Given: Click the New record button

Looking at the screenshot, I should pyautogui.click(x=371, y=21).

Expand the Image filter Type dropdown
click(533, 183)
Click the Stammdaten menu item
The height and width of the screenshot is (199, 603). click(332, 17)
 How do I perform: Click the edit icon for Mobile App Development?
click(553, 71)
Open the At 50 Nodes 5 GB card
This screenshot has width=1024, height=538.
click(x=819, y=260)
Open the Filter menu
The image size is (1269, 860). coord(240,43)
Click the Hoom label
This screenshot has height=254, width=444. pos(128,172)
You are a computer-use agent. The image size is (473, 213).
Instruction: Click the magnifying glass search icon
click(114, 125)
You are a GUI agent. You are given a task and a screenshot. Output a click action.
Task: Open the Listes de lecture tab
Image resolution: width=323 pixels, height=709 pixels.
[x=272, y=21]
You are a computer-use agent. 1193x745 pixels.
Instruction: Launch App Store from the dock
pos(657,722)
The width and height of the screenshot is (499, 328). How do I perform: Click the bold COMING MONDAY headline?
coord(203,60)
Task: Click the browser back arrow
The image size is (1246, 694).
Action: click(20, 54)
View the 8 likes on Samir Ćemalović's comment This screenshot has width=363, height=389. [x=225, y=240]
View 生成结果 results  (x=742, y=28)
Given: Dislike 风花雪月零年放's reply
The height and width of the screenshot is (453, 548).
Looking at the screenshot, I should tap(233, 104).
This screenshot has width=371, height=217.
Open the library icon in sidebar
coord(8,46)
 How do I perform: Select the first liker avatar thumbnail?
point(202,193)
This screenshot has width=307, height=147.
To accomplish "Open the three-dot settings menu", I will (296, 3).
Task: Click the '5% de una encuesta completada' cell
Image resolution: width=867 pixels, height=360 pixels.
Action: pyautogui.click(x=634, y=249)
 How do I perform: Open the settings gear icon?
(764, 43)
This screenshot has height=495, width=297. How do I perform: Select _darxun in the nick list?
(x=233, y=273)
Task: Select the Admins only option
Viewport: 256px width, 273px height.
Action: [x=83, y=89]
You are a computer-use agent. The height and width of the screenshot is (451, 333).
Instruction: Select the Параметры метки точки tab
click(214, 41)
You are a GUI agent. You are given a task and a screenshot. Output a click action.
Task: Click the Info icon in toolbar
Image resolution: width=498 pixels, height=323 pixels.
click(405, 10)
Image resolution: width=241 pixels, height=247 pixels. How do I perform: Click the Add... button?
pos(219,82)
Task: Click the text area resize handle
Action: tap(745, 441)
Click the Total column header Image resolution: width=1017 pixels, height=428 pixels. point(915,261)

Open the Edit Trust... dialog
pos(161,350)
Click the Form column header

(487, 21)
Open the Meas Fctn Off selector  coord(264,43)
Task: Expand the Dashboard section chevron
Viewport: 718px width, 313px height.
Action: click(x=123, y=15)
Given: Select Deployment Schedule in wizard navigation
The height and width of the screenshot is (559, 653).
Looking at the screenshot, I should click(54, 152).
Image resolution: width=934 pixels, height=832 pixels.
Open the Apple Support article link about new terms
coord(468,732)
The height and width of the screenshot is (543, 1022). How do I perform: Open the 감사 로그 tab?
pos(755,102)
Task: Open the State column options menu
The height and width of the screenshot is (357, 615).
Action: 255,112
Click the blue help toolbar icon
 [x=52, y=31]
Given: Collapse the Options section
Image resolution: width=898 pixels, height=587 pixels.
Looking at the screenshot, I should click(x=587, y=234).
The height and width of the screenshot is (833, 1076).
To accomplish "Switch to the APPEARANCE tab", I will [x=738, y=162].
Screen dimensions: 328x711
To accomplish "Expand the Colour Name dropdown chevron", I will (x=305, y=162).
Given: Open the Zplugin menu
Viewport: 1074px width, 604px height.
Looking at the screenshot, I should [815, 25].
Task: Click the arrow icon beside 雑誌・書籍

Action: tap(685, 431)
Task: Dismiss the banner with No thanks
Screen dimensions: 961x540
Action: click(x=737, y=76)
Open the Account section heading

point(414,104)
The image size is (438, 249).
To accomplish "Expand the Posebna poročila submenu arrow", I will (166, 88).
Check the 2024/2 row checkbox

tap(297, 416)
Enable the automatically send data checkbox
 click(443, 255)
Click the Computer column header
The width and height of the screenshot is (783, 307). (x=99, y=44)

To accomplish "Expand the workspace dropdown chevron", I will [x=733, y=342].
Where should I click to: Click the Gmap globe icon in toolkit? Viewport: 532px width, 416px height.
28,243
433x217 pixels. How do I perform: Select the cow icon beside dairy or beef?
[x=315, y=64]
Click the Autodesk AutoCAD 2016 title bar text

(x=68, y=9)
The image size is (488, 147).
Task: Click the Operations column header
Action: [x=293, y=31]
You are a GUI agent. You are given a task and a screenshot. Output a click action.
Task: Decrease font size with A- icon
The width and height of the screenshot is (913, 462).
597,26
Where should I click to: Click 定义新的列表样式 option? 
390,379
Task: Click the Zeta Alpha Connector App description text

**Task instructions**
Check each line of the material for the word "will". Copy the ones that have it.

**Solution to this task**
To accomplish "Open the three-dot settings menu", I will (296, 3).
To accomplish "Switch to the APPEARANCE tab", I will [x=738, y=162].
To accomplish "Expand the Colour Name dropdown chevron", I will (x=305, y=162).
To accomplish "Expand the Posebna poročila submenu arrow", I will (166, 88).
To accomplish "Expand the workspace dropdown chevron", I will [x=733, y=342].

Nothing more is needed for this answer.